Our stay in Yunyongyao云永谣 commenced with a funeral, not particularly traditional way to begin one’s trip. Most of the locals took part in it. Some right in the procession, others just watched from afar. Soon, however, cracking and music ended. Only streets covered with red papers could tell the story.
Before I traveled to China, I had noticed weird mostly roundish buildings on various ad posters. I didn’t understand why would anyone build something like this.
When we peaked out to the street in the morning, it was truly alive. The digger was demolishing houses, and people were engaged in their work. I sought to protect my breakfast against omnipresent dust. It was clear now what we would do on that day. We had to get as far as possible.

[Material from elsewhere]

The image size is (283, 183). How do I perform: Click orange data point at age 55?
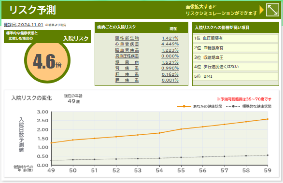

We were returning quite disgruntled from the village of Longjing 龙井. The intrusive lady reminded us again that we are still tourists in China – and given my face, I still will be one.
Upon our difficult arrival at Hangzhou 杭州 we had crammed schedule ahead. Right in the morning, we went to explore how to get to our other goal the village of Longjing 龙井 that is famous for its tea plantations.
From the bus window, we could see Beijing crisscross, authentic atmosphere of the streets and alleys and hundreds of thousands of people in them, but we sucked up in the role of hikers and then of course after "bedtime" is ended with an official dinner with selected potent and our tired guide disappeared behind hotel room door.
First registration procedure was successfully done. I had a Chinese bank account, submitted about eight passport photos, and other required documents, and while tired I read through the instructions in my room. When I found out that there is a difference between the Chinese and English version, I decided to trust the original, in Chinese.
After registration troubles in the office, I managed to go through the rest of the week pretty well. I did not have to worry about the housing. Gradually, I was getting to know my new roommate and our new pets – cockroaches.
We "elect" could see the Chinese megalopolis through largely a luxury air-conditioned bus with a smiling dude behind the wheel. It is also part of local standard, certainly not just for a small group of natives and of course for wealthy tourists.
The Great Wall of China. The Long Wall. The Endless Wall. There are many names for the same wall, the wall that everybody knows wherever he/she lives. If you are Chinese, it is THE wall. You are proud of it because it is a national symbol. As Mao Zedong once said: “Who never got on the Great Wall of China is no man.” Or Chinese.
Visit of Beijing food market and edibles of all kinds, shapes, smells, often of unknown origin and a long life even more dangerously we were really stunned for a moment and quietly wandering Chinese traders staring at the blonde, which move at a rate of marathon runners. Phew. We are off and miraculously in front of us pleasantly familiar signs shucks "Starbucks Coffee".
To leave the province of Qinghai and thus few days of life in the past, sometimes the century before, it was the more sensitive nature really hard. Local on many places the virgin nature, proud mountain ranges, deep green valleys, vast dry plains, miniature boxes, herds of yaks and colourful mix of nationalities, often pristine civilizations us captivated, amazed, left imprint on the hearts.